DATA PROVIDED:

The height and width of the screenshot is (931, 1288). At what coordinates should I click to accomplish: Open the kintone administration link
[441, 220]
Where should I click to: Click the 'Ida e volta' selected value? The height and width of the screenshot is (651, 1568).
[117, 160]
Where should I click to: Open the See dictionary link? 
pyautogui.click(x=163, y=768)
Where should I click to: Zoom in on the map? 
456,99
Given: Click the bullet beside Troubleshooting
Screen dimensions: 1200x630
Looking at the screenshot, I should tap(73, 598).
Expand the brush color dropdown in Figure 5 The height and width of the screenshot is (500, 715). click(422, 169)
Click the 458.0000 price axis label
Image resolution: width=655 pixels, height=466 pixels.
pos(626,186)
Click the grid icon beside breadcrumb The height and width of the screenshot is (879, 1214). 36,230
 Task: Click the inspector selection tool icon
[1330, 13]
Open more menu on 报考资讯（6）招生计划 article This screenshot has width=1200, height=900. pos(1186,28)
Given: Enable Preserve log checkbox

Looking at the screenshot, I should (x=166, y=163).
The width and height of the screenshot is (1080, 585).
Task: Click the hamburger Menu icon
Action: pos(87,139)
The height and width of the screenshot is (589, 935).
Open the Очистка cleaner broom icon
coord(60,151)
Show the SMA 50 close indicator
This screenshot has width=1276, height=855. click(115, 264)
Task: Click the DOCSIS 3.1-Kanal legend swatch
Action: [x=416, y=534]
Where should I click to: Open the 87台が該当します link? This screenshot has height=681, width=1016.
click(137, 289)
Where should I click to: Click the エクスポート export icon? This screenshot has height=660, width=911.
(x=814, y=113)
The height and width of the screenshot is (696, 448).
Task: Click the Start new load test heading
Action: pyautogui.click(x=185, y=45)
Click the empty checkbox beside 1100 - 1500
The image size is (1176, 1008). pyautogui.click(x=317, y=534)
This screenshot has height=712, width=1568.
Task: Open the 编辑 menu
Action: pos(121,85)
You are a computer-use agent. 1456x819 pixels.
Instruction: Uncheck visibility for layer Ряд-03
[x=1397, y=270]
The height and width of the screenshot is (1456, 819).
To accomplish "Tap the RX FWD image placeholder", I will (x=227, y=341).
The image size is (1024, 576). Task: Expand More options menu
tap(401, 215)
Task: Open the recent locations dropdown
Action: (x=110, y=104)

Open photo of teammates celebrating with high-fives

WHAT YOU NEED TO DO:
Rewrite every line of the data above as a numbered list, one line per item, and omit the blank lines.

TASK RESULT:
1. The height and width of the screenshot is (931, 1288). At what coordinates should I click to accomplish: Open the kintone administration link
2. [441, 220]
3. Where should I click to: Click the 'Ida e volta' selected value? The height and width of the screenshot is (651, 1568).
4. [117, 160]
5. Where should I click to: Open the See dictionary link? 
6. pyautogui.click(x=163, y=768)
7. Where should I click to: Zoom in on the map? 
8. 456,99
9. Given: Click the bullet beside Troubleshooting
10. Screen dimensions: 1200x630
11. Looking at the screenshot, I should tap(73, 598).
12. Expand the brush color dropdown in Figure 5 The height and width of the screenshot is (500, 715). click(422, 169)
13. Click the 458.0000 price axis label
14. Image resolution: width=655 pixels, height=466 pixels.
15. pos(626,186)
16. Click the grid icon beside breadcrumb The height and width of the screenshot is (879, 1214). 36,230
17.  Task: Click the inspector selection tool icon
18. [1330, 13]
19. Open more menu on 报考资讯（6）招生计划 article This screenshot has width=1200, height=900. pos(1186,28)
20. Given: Enable Preserve log checkbox
21. Looking at the screenshot, I should (x=166, y=163).
22. The width and height of the screenshot is (1080, 585).
23. Task: Click the hamburger Menu icon
24. Action: pos(87,139)
25. The height and width of the screenshot is (589, 935).
26. Open the Очистка cleaner broom icon
27. coord(60,151)
28. Show the SMA 50 close indicator
29. This screenshot has width=1276, height=855. click(115, 264)
30. Task: Click the DOCSIS 3.1-Kanal legend swatch
31. Action: [x=416, y=534]
32. Where should I click to: Open the 87台が該当します link? This screenshot has height=681, width=1016.
33. click(137, 289)
34. Where should I click to: Click the エクスポート export icon? This screenshot has height=660, width=911.
35. (x=814, y=113)
36. The height and width of the screenshot is (696, 448).
37. Task: Click the Start new load test heading
38. Action: pyautogui.click(x=185, y=45)
39. Click the empty checkbox beside 1100 - 1500
40. The image size is (1176, 1008). pyautogui.click(x=317, y=534)
41. This screenshot has height=712, width=1568.
42. Task: Open the 编辑 menu
43. Action: pos(121,85)
44. You are a computer-use agent. 1456x819 pixels.
45. Instruction: Uncheck visibility for layer Ряд-03
46. [x=1397, y=270]
47. The height and width of the screenshot is (1456, 819).
48. To accomplish "Tap the RX FWD image placeholder", I will (x=227, y=341).
49. The image size is (1024, 576). Task: Expand More options menu
50. tap(401, 215)
51. Task: Open the recent locations dropdown
52. Action: (x=110, y=104)
53. Open photo of teammates celebrating with high-fives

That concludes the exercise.